ElasticSearch can scale out to hundreds of servers and petabytes of data. 

Figure 1


Elasticsearch is much more than just Lucene and much more than “just” full text search. It is also:
A distributed real-time document store where every field is indexed and searchable. A distributed search engine with real-time analytics. Capable of scaling to hundreds of servers and petabytes(Figure -1) of structured and unstructured data .

ElasticSearch Requirements:-

Requirement for installing Elasticsearch is a recent version of Java. Preferably, you should install the latest version of the official Java from www.java.com.

You can download the latest version of Elasticsearch from elasticsearch.org/download.

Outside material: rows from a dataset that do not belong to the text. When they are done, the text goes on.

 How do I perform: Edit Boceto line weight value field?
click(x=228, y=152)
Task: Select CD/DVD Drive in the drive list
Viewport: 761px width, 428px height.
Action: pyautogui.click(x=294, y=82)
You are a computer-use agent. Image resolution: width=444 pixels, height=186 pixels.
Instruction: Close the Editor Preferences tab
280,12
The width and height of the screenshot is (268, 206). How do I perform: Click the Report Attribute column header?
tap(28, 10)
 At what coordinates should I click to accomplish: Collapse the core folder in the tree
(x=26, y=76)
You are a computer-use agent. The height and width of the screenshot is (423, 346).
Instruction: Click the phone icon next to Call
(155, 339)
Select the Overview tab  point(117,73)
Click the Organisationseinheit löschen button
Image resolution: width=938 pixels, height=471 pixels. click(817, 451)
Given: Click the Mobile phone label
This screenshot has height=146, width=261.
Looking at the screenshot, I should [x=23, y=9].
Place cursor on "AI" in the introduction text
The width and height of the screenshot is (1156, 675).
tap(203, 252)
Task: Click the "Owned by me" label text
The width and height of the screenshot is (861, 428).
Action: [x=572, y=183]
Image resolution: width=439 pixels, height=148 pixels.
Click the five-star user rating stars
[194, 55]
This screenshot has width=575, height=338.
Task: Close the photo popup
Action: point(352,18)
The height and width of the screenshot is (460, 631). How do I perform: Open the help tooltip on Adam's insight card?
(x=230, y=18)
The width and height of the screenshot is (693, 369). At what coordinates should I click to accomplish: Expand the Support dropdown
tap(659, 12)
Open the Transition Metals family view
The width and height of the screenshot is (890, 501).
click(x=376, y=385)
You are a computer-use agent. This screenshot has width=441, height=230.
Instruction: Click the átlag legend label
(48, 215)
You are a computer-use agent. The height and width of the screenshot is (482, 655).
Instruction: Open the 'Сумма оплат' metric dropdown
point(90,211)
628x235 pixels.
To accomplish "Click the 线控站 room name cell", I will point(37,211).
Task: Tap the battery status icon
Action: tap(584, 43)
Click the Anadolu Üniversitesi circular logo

curl -L -O http://download.elasticsearch.org/PATH/TO/VERSION.zip
unzip elasticsearch-$VERSION.zip
cd  elasticsearch-$VERSION

Elasticsearch is now ready to run. You can start it up in the foreground with:
./bin/elasticsearch

Add -d if you want to run it in the background as a daemon.
Test it out by opening another terminal window and running:
curl 'http://localhost:9200/?pretty'

You should see a response like this:
{
   "status": 200,
   "name": "Shrunken Bones",
   "version": {
      "number": "1.4.0",
      "lucene_version": "4.10"
   },
   "tagline": "You Know, for Search"
}

This means that your Elasticsearch cluster is up and running, and we can start experimenting with it.
You should change the default cluster.name to something appropriate to you, like your own name, to stop your nodes from trying to join another cluster on the same network with the same name!
You can do this by editing the elasticsearch.yml file in the config/ directory, then restarting Elasticsearch. When Elasticsearch is running in the foreground, you can stop it by pressing Ctrl-C, otherwise you can shut it down with the api

curl -XPOST 'http://localhost:9200/_shutdown'